Problem description
Pick up the article below on the Baptist Health-UAMS medical residency program after its last sentence and continue it.

Excerpt provided
══════════════════════════════
Baptist Health, UAMS open new program to expand 120 medical resident slots
Baptist Health and UAMS dedicated a new building in North Little Rock that should help bring 120 or more new medical residents in a variety of fields.
The Baptist Health-UAMS Medical Education Program is a joint venture with UAMS that started with 24 residents in family medicine and internal medicine, but will expand to as many as 120 or more residents in a variety of other medical disciplines.
“For decades and decades to come, people are going to benefit from this program. Baptist Health and UAMS had the vision to take advantage of this site here in North Little Rock and the hospital and an opportunity to train more residents,” said Troy Wells, Baptist Health President and CEO.
“We are in a crisis in terms of training of healthcare professionals. By 2032, we’ll be over 120,000 physicians short of our needs. So adding graduate medical education (GME) slots to train people who will then stay in Arkansas and practice is critical,” said Dr. Cam Patterson, UAMS chancellor.
The Baptist Health-UAMS program will be housed in a $32 million, four story, 160,000 sq. ft. Facility on the North Little Rock campus of Baptist Health. The building features state-of-the-art equipment, conference rooms, a resident lounge, shower facilities, an exercise room, kitchenette, and patent care clinical areas. In addition, the new building will house other physician clinics as a as lab and x-ray rooms.
The need for more medical residents is a reflection of generational shifts and outdated public policy. The large baby boomer generation is retiring and younger millennials are a smaller population so there is the loss of skilled labor in a variety of fields, including medicine.
However, an older Medicare funding formula passed by Congress decades ago also caps the number of residents that can serve at a health care institution in order to control costs. Needs are outpacing the number of medical professionals, but hospitals are stymied by the medical resident cap.
══════════════════════════════
Supplied records

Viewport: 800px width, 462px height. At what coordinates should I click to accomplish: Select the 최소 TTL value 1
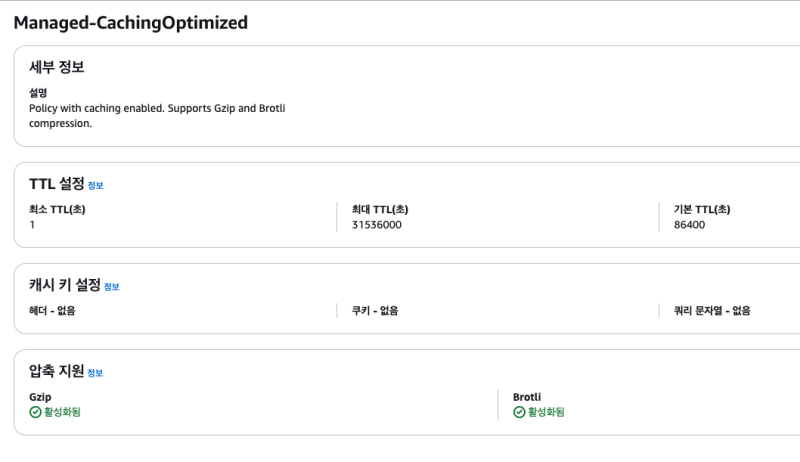[x=32, y=225]
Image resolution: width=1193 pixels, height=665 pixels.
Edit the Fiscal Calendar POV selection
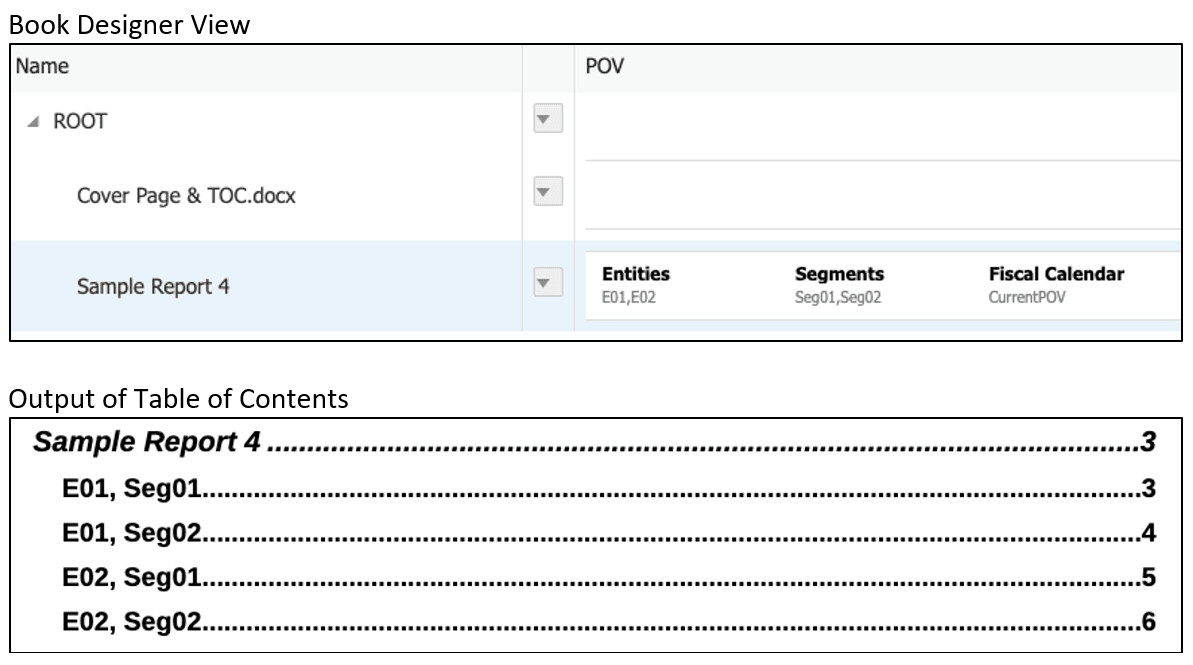(1054, 285)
══════════════════════════════
Result below
“Every facility has caps on how many residents they can take. So the North Little Rock hospital didn’t have those caps set yet, so this enabled us to grow this program to over 120 spots ultimately,” Wells said, in explaining how they are able to be aggressive with this program.
He said private investment might be able to pick up some of the tab for paying medical residents and the facilities they need, but it’s an expensive proposition.
“For us to continue to grow more and more as these facilities are capped, private dollars could help us offset,” he said. “More importantly, the federal law needs to be changed.”
Sen. John Boozman, R-Ark., is working to expand the cap on GME funding put in place in the 1997 Balanced Budget Act. The act caps the number of residents a hospital can claim for Medicare GME (graduate medical education). New legislation would increase resident slots by 3,000 annually between 2021 and 2025. Half of those slots would be in specialty fields.
Boozman said Medicare reimbursement is also low in Arkansas and too often homegrown talent will leave the state for residencies and start their practices in states like Texas, which has higher Medicare reimbursement.
AAMC reports there are 38 medical residents per 100,000 in population, which is deemed a shortage of slots. In Arkansas, there are 26 residents per 100,000 people.